TRECHO FORNECIDO:
Por Wallace Cardozo, Rede Galápagos, Salvador
Depoimento de Tamires Lopes, professora, mãe de dois filhos, pós-graduada em matemática e suas tecnologias, especialista em matemática financeira e em metodologia do ensino da matemática — e cursista do Polo
Em uma palestra, ouvi falar sobre a pesquisadora Jo Boaler e o seu trabalho com novas perspectivas possíveis para o ensino da matemática. Pesquisei e descobri o Mentalidades Matemáticas. Tudo parecia fazer muito sentido. Estava ansiosa para compartilhar tudo aquilo com os professores do ensino fundamental, os quais oriento para o ensino da disciplina. Logo me inscrevi no curso Conhecendo as Mentalidades Matemáticas para mergulhar um pouco mais no universo da metodologia.
Eu já pensava muito sobre os processos criativos no ensino e na aprendizagem da matemática. Dou aula para os três anos do ensino médio e para a Educação de Jovens e Adultos (EJA) e percebo que os estudantes vão deixando a criatividade de lado com o avançar da idade.

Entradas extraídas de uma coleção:
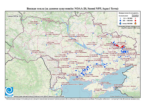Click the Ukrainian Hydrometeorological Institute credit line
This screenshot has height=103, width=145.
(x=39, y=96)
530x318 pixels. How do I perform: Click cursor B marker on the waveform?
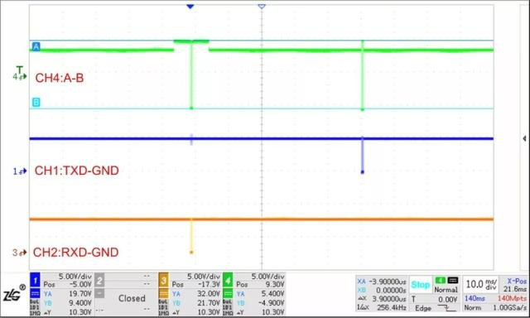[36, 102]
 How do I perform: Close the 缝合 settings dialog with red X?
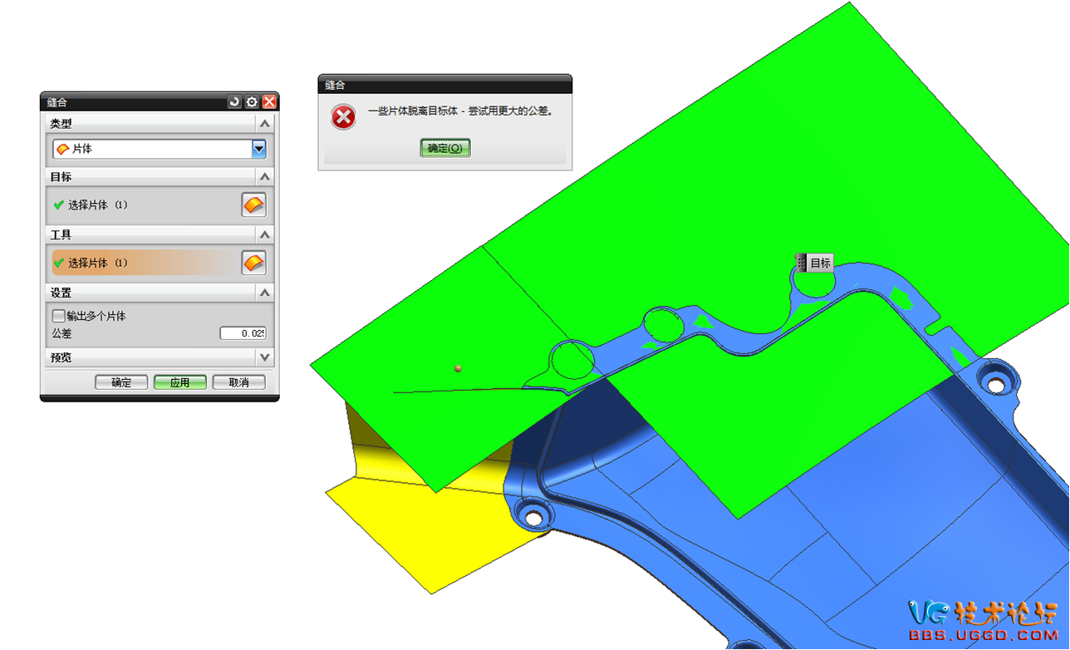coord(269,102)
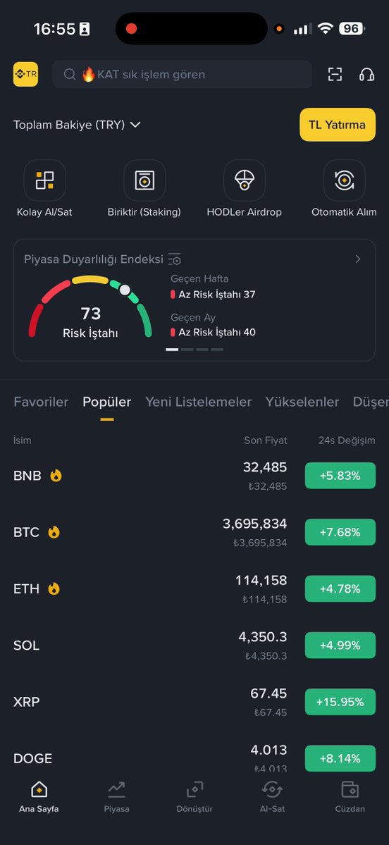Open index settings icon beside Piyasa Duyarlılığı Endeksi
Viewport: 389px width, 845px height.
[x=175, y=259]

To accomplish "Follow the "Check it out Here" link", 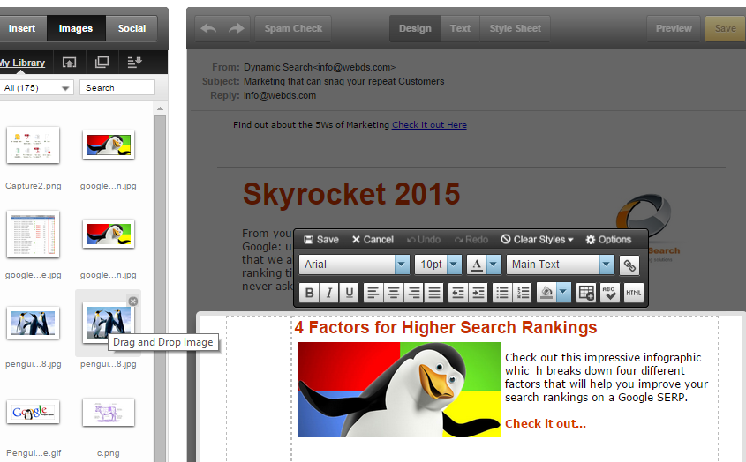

SOBRE A TAREFA:
Reproduza o trecho do depoimento que vai de "Por Wallace Cardozo, Rede" até "universo da metodologia.", inclusive, substituindo "palestra" por "conferência". As linhas não têm nenhuma relação com o depoimento.

RESULTADO DO EXERCÍCIO:
Por Wallace Cardozo, Rede Galápagos, Salvador
Depoimento de Tamires Lopes, professora, mãe de dois filhos, pós-graduada em matemática e suas tecnologias, especialista em matemática financeira e em metodologia do ensino da matemática — e cursista do Polo
Em uma conferência, ouvi falar sobre a pesquisadora Jo Boaler e o seu trabalho com novas perspectivas possíveis para o ensino da matemática. Pesquisei e descobri o Mentalidades Matemáticas. Tudo parecia fazer muito sentido. Estava ansiosa para compartilhar tudo aquilo com os professores do ensino fundamental, os quais oriento para o ensino da disciplina. Logo me inscrevi no curso Conhecendo as Mentalidades Matemáticas para mergulhar um pouco mais no universo da metodologia.